**Aim of the exercise:**
Transcribe the entire listing, keeping each word as it is.

**Data shown:**
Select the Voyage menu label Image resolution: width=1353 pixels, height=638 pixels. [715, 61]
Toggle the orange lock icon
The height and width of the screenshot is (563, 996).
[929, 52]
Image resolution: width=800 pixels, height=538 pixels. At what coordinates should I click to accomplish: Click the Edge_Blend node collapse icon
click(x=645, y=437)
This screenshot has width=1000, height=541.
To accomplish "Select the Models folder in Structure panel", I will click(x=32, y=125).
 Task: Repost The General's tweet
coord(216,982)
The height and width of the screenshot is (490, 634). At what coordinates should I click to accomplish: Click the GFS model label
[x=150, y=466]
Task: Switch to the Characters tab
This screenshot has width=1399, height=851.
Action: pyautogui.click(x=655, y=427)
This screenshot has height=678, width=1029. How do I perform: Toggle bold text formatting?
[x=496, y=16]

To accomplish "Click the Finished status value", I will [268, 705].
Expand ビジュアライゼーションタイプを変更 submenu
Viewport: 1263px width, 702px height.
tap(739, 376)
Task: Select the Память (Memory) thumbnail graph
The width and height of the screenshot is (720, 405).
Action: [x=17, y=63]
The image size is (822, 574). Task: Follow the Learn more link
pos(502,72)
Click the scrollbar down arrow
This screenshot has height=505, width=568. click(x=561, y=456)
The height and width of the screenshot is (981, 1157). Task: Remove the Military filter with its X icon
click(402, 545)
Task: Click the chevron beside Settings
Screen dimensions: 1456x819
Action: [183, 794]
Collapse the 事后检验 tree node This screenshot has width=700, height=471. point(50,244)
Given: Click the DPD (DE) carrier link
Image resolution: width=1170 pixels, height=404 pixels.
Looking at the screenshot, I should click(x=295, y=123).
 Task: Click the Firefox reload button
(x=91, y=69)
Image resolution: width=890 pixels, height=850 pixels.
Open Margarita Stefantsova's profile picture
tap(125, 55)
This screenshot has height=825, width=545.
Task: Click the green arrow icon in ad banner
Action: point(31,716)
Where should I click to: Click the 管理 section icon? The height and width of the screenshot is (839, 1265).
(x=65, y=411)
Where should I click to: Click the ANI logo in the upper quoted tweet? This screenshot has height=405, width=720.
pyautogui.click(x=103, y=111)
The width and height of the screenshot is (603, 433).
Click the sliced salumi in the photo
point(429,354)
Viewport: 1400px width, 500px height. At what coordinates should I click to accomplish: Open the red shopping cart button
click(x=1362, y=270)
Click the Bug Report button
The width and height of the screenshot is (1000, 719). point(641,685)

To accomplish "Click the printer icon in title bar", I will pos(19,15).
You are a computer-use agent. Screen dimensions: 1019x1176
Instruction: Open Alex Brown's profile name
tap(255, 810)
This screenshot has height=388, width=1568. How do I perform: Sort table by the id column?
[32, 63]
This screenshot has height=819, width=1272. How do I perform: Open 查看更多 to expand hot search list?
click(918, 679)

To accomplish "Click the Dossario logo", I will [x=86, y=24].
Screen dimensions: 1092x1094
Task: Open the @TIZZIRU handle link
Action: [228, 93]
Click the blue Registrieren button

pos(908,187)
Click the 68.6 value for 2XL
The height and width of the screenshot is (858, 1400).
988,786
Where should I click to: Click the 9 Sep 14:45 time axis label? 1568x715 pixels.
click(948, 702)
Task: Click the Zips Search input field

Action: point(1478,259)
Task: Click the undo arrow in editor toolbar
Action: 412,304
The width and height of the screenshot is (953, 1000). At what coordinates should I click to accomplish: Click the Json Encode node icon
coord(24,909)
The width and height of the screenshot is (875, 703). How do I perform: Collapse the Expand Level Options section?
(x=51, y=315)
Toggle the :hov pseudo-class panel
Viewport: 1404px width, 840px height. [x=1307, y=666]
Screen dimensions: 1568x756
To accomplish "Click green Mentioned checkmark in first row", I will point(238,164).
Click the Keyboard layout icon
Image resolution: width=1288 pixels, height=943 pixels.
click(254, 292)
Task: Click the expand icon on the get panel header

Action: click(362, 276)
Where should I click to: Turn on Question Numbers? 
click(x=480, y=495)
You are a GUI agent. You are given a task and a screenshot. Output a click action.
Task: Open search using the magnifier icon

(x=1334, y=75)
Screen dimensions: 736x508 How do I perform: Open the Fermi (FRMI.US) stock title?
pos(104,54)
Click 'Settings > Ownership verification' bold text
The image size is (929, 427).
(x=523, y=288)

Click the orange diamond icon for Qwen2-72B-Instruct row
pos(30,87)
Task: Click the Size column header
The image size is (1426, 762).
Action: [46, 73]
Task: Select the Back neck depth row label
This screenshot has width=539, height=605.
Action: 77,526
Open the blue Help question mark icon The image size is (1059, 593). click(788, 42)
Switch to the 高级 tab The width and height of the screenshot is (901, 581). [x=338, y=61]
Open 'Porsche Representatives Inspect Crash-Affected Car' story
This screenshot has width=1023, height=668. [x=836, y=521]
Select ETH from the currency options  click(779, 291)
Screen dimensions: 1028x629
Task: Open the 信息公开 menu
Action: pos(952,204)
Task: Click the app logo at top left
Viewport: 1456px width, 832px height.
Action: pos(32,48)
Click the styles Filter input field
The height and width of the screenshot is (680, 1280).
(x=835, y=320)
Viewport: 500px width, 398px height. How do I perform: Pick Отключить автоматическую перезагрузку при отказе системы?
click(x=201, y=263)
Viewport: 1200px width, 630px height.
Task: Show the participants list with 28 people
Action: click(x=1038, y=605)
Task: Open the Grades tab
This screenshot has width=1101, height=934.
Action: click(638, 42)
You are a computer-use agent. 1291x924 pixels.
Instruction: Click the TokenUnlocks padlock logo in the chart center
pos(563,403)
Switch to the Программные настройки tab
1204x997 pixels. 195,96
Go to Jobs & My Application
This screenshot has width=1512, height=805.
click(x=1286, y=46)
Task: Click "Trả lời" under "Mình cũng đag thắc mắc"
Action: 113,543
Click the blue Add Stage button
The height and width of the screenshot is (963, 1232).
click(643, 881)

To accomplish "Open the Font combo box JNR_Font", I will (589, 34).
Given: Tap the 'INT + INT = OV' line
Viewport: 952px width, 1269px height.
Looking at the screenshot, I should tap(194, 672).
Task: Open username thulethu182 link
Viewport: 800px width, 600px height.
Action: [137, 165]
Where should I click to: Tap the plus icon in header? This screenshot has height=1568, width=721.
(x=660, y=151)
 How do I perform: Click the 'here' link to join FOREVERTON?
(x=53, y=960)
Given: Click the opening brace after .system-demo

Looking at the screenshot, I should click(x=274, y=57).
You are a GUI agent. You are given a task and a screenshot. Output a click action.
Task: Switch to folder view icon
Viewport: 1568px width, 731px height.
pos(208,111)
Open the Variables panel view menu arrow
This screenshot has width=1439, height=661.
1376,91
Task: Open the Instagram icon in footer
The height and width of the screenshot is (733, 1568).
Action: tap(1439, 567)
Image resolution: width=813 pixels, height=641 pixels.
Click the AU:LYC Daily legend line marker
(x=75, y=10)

**Exercise response:**
Select the Voyage menu label Image resolution: width=1353 pixels, height=638 pixels. [715, 61]
Toggle the orange lock icon
The height and width of the screenshot is (563, 996).
[929, 52]
Image resolution: width=800 pixels, height=538 pixels. At what coordinates should I click to accomplish: Click the Edge_Blend node collapse icon
click(x=645, y=437)
This screenshot has width=1000, height=541.
To accomplish "Select the Models folder in Structure panel", I will click(x=32, y=125).
 Task: Repost The General's tweet
coord(216,982)
The height and width of the screenshot is (490, 634). At what coordinates should I click to accomplish: Click the GFS model label
[x=150, y=466]
Task: Switch to the Characters tab
This screenshot has width=1399, height=851.
Action: pyautogui.click(x=655, y=427)
This screenshot has height=678, width=1029. How do I perform: Toggle bold text formatting?
[x=496, y=16]

To accomplish "Click the Finished status value", I will [268, 705].
Expand ビジュアライゼーションタイプを変更 submenu
Viewport: 1263px width, 702px height.
tap(739, 376)
Task: Select the Память (Memory) thumbnail graph
The width and height of the screenshot is (720, 405).
Action: [x=17, y=63]
The image size is (822, 574). Task: Follow the Learn more link
pos(502,72)
Click the scrollbar down arrow
This screenshot has height=505, width=568. click(x=561, y=456)
The height and width of the screenshot is (981, 1157). Task: Remove the Military filter with its X icon
click(402, 545)
Task: Click the chevron beside Settings
Screen dimensions: 1456x819
Action: [183, 794]
Collapse the 事后检验 tree node This screenshot has width=700, height=471. point(50,244)
Given: Click the DPD (DE) carrier link
Image resolution: width=1170 pixels, height=404 pixels.
Looking at the screenshot, I should click(x=295, y=123).
 Task: Click the Firefox reload button
(x=91, y=69)
Image resolution: width=890 pixels, height=850 pixels.
Open Margarita Stefantsova's profile picture
tap(125, 55)
This screenshot has height=825, width=545.
Task: Click the green arrow icon in ad banner
Action: point(31,716)
Where should I click to: Click the 管理 section icon? The height and width of the screenshot is (839, 1265).
(x=65, y=411)
Where should I click to: Click the ANI logo in the upper quoted tweet? This screenshot has height=405, width=720.
pyautogui.click(x=103, y=111)
The width and height of the screenshot is (603, 433).
Click the sliced salumi in the photo
point(429,354)
Viewport: 1400px width, 500px height. At what coordinates should I click to accomplish: Open the red shopping cart button
click(x=1362, y=270)
Click the Bug Report button
The width and height of the screenshot is (1000, 719). point(641,685)

To accomplish "Click the printer icon in title bar", I will pos(19,15).
You are a computer-use agent. Screen dimensions: 1019x1176
Instruction: Open Alex Brown's profile name
tap(255, 810)
This screenshot has height=388, width=1568. How do I perform: Sort table by the id column?
[32, 63]
This screenshot has height=819, width=1272. How do I perform: Open 查看更多 to expand hot search list?
click(918, 679)

To accomplish "Click the Dossario logo", I will [x=86, y=24].
Screen dimensions: 1092x1094
Task: Open the @TIZZIRU handle link
Action: [228, 93]
Click the blue Registrieren button

pos(908,187)
Click the 68.6 value for 2XL
The height and width of the screenshot is (858, 1400).
988,786
Where should I click to: Click the 9 Sep 14:45 time axis label? 1568x715 pixels.
click(948, 702)
Task: Click the Zips Search input field

Action: point(1478,259)
Task: Click the undo arrow in editor toolbar
Action: 412,304
The width and height of the screenshot is (953, 1000). At what coordinates should I click to accomplish: Click the Json Encode node icon
coord(24,909)
The width and height of the screenshot is (875, 703). How do I perform: Collapse the Expand Level Options section?
(x=51, y=315)
Toggle the :hov pseudo-class panel
Viewport: 1404px width, 840px height. [x=1307, y=666]
Screen dimensions: 1568x756
To accomplish "Click green Mentioned checkmark in first row", I will point(238,164).
Click the Keyboard layout icon
Image resolution: width=1288 pixels, height=943 pixels.
click(254, 292)
Task: Click the expand icon on the get panel header

Action: click(362, 276)
Where should I click to: Turn on Question Numbers? 
click(x=480, y=495)
You are a GUI agent. You are given a task and a screenshot. Output a click action.
Task: Open search using the magnifier icon

(x=1334, y=75)
Screen dimensions: 736x508 How do I perform: Open the Fermi (FRMI.US) stock title?
pos(104,54)
Click 'Settings > Ownership verification' bold text
The image size is (929, 427).
(x=523, y=288)

Click the orange diamond icon for Qwen2-72B-Instruct row
pos(30,87)
Task: Click the Size column header
The image size is (1426, 762).
Action: [46, 73]
Task: Select the Back neck depth row label
This screenshot has width=539, height=605.
Action: 77,526
Open the blue Help question mark icon The image size is (1059, 593). click(788, 42)
Switch to the 高级 tab The width and height of the screenshot is (901, 581). [x=338, y=61]
Open 'Porsche Representatives Inspect Crash-Affected Car' story
This screenshot has width=1023, height=668. [x=836, y=521]
Select ETH from the currency options  click(779, 291)
Screen dimensions: 1028x629
Task: Open the 信息公开 menu
Action: pos(952,204)
Task: Click the app logo at top left
Viewport: 1456px width, 832px height.
Action: pos(32,48)
Click the styles Filter input field
The height and width of the screenshot is (680, 1280).
(x=835, y=320)
Viewport: 500px width, 398px height. How do I perform: Pick Отключить автоматическую перезагрузку при отказе системы?
click(x=201, y=263)
Viewport: 1200px width, 630px height.
Task: Show the participants list with 28 people
Action: click(x=1038, y=605)
Task: Open the Grades tab
This screenshot has width=1101, height=934.
Action: click(638, 42)
You are a computer-use agent. 1291x924 pixels.
Instruction: Click the TokenUnlocks padlock logo in the chart center
pos(563,403)
Switch to the Программные настройки tab
1204x997 pixels. 195,96
Go to Jobs & My Application
This screenshot has width=1512, height=805.
click(x=1286, y=46)
Task: Click "Trả lời" under "Mình cũng đag thắc mắc"
Action: 113,543
Click the blue Add Stage button
The height and width of the screenshot is (963, 1232).
click(643, 881)

To accomplish "Open the Font combo box JNR_Font", I will (589, 34).
Given: Tap the 'INT + INT = OV' line
Viewport: 952px width, 1269px height.
Looking at the screenshot, I should tap(194, 672).
Task: Open username thulethu182 link
Viewport: 800px width, 600px height.
Action: [137, 165]
Where should I click to: Tap the plus icon in header? This screenshot has height=1568, width=721.
(x=660, y=151)
 How do I perform: Click the 'here' link to join FOREVERTON?
(x=53, y=960)
Given: Click the opening brace after .system-demo

Looking at the screenshot, I should click(x=274, y=57).
You are a GUI agent. You are given a task and a screenshot. Output a click action.
Task: Switch to folder view icon
Viewport: 1568px width, 731px height.
pos(208,111)
Open the Variables panel view menu arrow
This screenshot has width=1439, height=661.
1376,91
Task: Open the Instagram icon in footer
The height and width of the screenshot is (733, 1568).
Action: tap(1439, 567)
Image resolution: width=813 pixels, height=641 pixels.
Click the AU:LYC Daily legend line marker
(x=75, y=10)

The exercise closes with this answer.